EXCERPTED RECORDS: Begin

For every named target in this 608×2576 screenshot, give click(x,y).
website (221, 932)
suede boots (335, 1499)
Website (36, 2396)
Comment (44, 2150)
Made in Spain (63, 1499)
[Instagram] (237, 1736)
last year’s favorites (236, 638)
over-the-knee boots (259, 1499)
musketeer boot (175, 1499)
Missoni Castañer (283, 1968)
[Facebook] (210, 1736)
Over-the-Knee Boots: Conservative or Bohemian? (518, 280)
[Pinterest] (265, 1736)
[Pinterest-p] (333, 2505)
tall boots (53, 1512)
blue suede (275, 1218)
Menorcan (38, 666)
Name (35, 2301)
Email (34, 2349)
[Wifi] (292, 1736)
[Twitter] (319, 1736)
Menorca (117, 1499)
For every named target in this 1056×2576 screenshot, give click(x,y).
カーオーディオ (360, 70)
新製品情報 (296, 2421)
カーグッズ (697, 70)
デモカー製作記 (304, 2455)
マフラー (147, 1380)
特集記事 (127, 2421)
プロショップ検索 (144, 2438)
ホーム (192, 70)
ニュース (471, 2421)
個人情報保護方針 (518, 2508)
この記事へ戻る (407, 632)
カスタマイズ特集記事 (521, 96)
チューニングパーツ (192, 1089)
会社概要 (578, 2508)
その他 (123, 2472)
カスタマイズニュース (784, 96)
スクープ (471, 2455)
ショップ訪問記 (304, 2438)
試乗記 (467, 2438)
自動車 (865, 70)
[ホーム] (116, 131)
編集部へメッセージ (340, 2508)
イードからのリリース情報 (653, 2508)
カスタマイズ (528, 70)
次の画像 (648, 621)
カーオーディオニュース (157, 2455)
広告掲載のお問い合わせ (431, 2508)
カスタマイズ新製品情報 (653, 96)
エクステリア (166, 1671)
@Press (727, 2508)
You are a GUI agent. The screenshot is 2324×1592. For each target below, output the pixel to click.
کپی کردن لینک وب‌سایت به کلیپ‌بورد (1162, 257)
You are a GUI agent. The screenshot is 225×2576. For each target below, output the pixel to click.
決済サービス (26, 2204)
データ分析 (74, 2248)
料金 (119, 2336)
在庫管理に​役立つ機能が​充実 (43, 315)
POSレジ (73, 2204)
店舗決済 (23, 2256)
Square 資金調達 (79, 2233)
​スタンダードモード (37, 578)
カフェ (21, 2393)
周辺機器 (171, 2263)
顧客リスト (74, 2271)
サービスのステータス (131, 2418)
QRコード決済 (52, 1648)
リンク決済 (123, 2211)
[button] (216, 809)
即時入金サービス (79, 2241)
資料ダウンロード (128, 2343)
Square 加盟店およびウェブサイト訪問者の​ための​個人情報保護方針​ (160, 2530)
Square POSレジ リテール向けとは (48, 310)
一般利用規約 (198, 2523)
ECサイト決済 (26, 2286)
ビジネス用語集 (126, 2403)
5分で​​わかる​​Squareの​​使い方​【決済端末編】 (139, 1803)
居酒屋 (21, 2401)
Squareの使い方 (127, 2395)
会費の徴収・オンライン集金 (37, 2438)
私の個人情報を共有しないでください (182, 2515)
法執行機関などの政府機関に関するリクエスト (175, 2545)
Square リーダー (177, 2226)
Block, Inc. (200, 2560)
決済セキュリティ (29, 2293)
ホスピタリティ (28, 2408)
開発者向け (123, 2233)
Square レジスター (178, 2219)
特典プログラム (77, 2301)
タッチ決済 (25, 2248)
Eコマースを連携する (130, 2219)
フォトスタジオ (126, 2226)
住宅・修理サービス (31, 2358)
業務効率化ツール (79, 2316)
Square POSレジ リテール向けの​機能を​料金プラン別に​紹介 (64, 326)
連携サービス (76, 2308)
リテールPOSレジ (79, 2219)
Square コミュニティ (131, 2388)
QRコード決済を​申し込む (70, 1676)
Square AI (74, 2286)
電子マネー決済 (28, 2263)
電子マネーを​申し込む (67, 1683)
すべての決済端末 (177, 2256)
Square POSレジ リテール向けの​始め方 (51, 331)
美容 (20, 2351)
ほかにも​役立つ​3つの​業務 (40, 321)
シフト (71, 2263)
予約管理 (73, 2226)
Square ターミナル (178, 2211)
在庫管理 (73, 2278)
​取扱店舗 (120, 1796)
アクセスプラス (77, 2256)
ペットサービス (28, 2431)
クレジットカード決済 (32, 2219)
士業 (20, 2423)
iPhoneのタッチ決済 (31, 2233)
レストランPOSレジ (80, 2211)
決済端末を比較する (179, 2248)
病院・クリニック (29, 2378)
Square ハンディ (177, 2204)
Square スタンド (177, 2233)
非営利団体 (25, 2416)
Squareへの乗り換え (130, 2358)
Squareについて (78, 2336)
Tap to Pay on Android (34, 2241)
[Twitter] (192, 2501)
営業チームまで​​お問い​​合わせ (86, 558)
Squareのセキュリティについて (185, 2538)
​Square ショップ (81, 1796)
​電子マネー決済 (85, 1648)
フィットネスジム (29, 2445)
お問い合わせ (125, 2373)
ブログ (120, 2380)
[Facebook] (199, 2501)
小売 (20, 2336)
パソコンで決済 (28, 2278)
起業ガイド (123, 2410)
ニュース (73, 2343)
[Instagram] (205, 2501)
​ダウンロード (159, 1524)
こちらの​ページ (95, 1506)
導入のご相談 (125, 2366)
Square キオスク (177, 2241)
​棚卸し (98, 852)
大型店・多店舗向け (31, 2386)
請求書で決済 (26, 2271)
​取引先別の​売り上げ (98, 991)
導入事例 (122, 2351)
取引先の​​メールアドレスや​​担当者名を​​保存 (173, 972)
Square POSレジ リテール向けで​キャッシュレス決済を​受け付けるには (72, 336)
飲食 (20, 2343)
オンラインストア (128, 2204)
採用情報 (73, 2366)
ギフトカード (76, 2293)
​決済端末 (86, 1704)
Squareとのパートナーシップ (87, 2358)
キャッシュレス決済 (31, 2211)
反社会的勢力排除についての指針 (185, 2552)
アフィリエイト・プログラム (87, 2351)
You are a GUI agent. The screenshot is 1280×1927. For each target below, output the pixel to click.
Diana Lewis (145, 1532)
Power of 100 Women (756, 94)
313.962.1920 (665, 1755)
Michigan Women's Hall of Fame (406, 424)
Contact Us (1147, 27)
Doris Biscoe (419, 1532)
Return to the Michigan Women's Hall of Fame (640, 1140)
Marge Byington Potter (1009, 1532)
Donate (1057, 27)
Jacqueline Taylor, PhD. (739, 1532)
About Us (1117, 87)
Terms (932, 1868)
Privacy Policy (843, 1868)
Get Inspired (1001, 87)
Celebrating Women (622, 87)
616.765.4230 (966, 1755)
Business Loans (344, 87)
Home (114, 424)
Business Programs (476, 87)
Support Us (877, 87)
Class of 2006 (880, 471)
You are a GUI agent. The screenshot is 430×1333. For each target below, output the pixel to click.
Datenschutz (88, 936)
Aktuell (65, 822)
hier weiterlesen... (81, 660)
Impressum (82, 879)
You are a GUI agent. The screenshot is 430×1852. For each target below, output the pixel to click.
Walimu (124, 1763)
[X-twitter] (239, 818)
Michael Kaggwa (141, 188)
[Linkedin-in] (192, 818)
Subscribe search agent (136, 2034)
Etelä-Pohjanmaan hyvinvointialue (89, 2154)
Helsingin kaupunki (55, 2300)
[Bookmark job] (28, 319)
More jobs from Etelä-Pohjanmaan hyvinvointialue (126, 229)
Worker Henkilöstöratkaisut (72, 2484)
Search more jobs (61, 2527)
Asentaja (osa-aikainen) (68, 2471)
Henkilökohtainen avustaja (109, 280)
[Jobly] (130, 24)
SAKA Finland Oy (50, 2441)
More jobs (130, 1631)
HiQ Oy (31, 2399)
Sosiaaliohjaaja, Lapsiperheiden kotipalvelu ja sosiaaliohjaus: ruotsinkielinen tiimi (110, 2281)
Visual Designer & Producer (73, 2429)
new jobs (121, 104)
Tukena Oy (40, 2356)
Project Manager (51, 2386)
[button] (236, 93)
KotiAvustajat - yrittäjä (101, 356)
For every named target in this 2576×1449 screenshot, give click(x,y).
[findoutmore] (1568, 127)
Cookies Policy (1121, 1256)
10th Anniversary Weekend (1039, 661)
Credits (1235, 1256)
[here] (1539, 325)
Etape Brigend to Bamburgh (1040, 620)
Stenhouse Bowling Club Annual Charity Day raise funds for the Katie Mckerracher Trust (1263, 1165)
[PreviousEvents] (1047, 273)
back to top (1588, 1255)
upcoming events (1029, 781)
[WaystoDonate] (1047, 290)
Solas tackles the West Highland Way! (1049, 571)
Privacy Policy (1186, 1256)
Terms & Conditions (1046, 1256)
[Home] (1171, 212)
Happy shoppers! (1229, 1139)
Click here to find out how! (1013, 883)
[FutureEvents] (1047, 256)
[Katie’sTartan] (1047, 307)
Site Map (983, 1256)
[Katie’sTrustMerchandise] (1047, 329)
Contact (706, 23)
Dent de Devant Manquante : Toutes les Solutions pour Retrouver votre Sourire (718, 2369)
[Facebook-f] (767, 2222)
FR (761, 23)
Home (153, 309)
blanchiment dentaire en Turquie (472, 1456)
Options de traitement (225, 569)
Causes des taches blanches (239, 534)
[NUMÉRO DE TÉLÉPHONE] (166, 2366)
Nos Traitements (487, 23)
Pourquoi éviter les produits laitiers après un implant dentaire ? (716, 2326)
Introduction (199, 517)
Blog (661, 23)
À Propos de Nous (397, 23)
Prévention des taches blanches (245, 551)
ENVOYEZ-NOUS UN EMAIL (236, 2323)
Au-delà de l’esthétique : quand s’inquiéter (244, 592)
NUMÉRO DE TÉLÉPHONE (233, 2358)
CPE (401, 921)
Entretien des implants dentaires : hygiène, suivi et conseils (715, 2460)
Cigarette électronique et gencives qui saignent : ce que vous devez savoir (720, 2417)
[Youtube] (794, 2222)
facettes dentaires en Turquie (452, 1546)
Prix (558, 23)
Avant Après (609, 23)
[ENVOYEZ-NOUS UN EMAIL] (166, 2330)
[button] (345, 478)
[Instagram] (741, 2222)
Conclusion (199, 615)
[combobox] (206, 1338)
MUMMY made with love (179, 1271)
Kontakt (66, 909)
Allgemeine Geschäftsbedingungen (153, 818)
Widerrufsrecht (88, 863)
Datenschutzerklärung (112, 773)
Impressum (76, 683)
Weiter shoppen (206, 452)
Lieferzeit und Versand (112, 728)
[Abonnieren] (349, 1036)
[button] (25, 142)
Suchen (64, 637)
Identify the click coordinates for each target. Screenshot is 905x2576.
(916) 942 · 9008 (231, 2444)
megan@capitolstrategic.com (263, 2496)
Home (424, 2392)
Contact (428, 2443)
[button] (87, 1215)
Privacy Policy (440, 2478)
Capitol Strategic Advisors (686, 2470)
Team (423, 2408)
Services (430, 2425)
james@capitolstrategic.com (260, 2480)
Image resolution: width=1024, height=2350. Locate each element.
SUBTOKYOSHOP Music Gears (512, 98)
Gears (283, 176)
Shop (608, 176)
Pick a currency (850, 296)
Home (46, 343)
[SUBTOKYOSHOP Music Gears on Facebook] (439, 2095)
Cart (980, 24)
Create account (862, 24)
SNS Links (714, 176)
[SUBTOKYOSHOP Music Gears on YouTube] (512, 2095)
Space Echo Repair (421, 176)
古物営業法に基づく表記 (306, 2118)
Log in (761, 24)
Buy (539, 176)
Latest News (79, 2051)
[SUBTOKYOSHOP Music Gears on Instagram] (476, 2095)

EXCERPTED RECORDS: End

WHAT IS REQUIRED :: Look above for the line with "決済サービス (26, 2204)" and the line with "5分で​​わかる​​Squareの​​使い方​【決済端末編】 (139, 1803)". Write out those two lines and all the lines between them, exactly, and no others.

TASK ANSWER ::
決済サービス (26, 2204)
データ分析 (74, 2248)
料金 (119, 2336)
在庫管理に​役立つ機能が​充実 (43, 315)
POSレジ (73, 2204)
店舗決済 (23, 2256)
Square 資金調達 (79, 2233)
​スタンダードモード (37, 578)
カフェ (21, 2393)
周辺機器 (171, 2263)
顧客リスト (74, 2271)
サービスのステータス (131, 2418)
QRコード決済 (52, 1648)
リンク決済 (123, 2211)
[button] (216, 809)
即時入金サービス (79, 2241)
資料ダウンロード (128, 2343)
Square 加盟店およびウェブサイト訪問者の​ための​個人情報保護方針​ (160, 2530)
Square POSレジ リテール向けとは (48, 310)
一般利用規約 (198, 2523)
ECサイト決済 (26, 2286)
ビジネス用語集 (126, 2403)
5分で​​わかる​​Squareの​​使い方​【決済端末編】 (139, 1803)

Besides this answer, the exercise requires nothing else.